> Given task 1: Copy out the call transcript starting with "At this time, I" and going on through "Blair. Your line is open.", but swap "Q&A roster" for "question queue".
> Given task 2: List the names of all the people identified as speakers in the call transcript.

> Reading passage:

At this time, I would like to remind everyone, in order to ask a question, press star and the number one on your telephone keypad. We'll pause for just a moment to compile the Q&A roster. Your first question comes from the line of Jonathan Ho with William Blair. Your line is open.

speaker
Jonathan Ho
Analyst at William Blair

Hi, good afternoon. I just wanted to maybe start with the customers that saw the delay in terms of the onboarding. Can you give us a sense of the magnitude of that impact and I guess the confidence level that you have that traffic will be able to come back on time?

speaker
Joshua Bixby
Chief Executive Officer, Fastly

Sure. Hey, Jonathan, it's Joshua here. Thank you for the question. We've been looking forward to having this conversation for the last few weeks. I think, as I said, we are really happy to report that In the majority of those situations, that's back and we see it having no impact. We did call out that we do have a few where we do see timing impacts. When you look at those, they're very much related, as I said, to unexpected timing. I think what's really important to remember is this is all net new traffic. This is new traffic that's coming onto the network from customers who love us and want to give us more. This is in the drop-off, obviously, of customer traffic that is there. And if you look at the guidance and the information that Adriel provided in terms of how we're looking at our largest previously disclosed customer, you can really sort of net out where that comes from, given that we remain very confident in the normal Q4 bump that we see and that's reflected in the numbers.

speaker
Jonathan Ho
Analyst at William Blair

Got it. And then just regarding TikTok, are you in sort of, or your largest customer, are you in sort of active discussions or is this a situation where, you know, there's potentially some impact from elections? I just want to sort of understand how you're thinking about, you know, how we should think about a potential return of traffic, if that's even possible at this point.

speaker
Joshua Bixby
Chief Executive Officer, Fastly

Yeah, I mean, it's a very dynamic situation and it's very much driven by an uncertain process. So we don't have clarity on the process. We expect the situation to remain unresolved for a while as it works through. We have the information that's available in the public domain as you do, and I think dynamic is the right way to put it. So I wouldn't want to speculate on that. I think the one thing that's really important for us, given that we are such a customer-focused organization, is that we're standing behind this customer, we're standing with them, and we're here to support them no matter what the situation is so long as we can.

speaker
Jonathan Ho
Analyst at William Blair

Great, thank you.

speaker
David
Conference Operator

Your next question comes from the line of Brad Selman. Your line is open.

speaker
Brad Selman
Analyst

Great. Thanks so much, guys. And it's actually good to see the business remains very strong outside of the isolated customer issues. But my question as well, you know, follows the last one about the largest customer. And it seems that they were able to move traffic off of your platform pretty quickly. And I know you've consistently said you don't take on commodity traffic. So can you maybe just give us a sense of what they're using Fastly for and why was it so easy to switch away?

> Records:
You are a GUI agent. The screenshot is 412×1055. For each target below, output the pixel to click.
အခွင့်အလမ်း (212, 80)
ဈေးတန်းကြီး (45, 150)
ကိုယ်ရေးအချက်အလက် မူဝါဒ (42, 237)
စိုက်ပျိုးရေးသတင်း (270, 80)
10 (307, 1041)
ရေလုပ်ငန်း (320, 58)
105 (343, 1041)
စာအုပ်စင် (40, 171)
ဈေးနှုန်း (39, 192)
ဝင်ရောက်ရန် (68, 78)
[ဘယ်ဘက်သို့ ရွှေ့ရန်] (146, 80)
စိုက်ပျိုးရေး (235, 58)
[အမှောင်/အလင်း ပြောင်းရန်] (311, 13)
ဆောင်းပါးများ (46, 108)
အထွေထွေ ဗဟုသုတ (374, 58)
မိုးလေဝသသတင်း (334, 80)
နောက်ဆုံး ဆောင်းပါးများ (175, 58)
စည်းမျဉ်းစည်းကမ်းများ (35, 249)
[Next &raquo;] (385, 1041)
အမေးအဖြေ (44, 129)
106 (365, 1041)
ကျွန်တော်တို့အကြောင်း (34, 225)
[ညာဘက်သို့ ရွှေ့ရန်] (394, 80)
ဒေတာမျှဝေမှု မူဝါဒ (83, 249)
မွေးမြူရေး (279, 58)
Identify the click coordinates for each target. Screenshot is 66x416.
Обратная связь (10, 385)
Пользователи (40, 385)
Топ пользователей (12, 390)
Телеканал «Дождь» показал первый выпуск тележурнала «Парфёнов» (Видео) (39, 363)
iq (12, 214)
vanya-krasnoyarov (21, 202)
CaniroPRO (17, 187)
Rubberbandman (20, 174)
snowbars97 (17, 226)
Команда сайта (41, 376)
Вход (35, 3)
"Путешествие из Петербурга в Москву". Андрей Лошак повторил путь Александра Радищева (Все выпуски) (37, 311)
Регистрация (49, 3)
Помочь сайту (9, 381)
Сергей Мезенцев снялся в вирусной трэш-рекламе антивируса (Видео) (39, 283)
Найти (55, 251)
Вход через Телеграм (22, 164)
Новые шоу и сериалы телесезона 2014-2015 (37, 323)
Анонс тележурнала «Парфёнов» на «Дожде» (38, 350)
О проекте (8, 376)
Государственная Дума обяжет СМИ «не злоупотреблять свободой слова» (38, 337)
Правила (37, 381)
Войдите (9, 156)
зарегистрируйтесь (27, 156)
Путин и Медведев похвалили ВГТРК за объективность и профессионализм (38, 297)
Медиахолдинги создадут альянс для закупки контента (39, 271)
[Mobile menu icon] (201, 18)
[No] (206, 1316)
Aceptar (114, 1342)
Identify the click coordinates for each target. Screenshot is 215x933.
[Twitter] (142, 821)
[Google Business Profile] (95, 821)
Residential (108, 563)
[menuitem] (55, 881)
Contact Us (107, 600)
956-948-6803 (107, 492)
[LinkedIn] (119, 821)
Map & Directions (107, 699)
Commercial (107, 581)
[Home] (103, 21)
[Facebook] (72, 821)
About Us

> Worked answer 1:
At this time, I would like to remind everyone, in order to ask a question, press star and the number one on your telephone keypad. We'll pause for just a moment to compile the question queue. Your first question comes from the line of Jonathan Ho with William Blair. Your line is open.

> Worked answer 2:
Jonathan Ho
Joshua Bixby
David
Brad Selman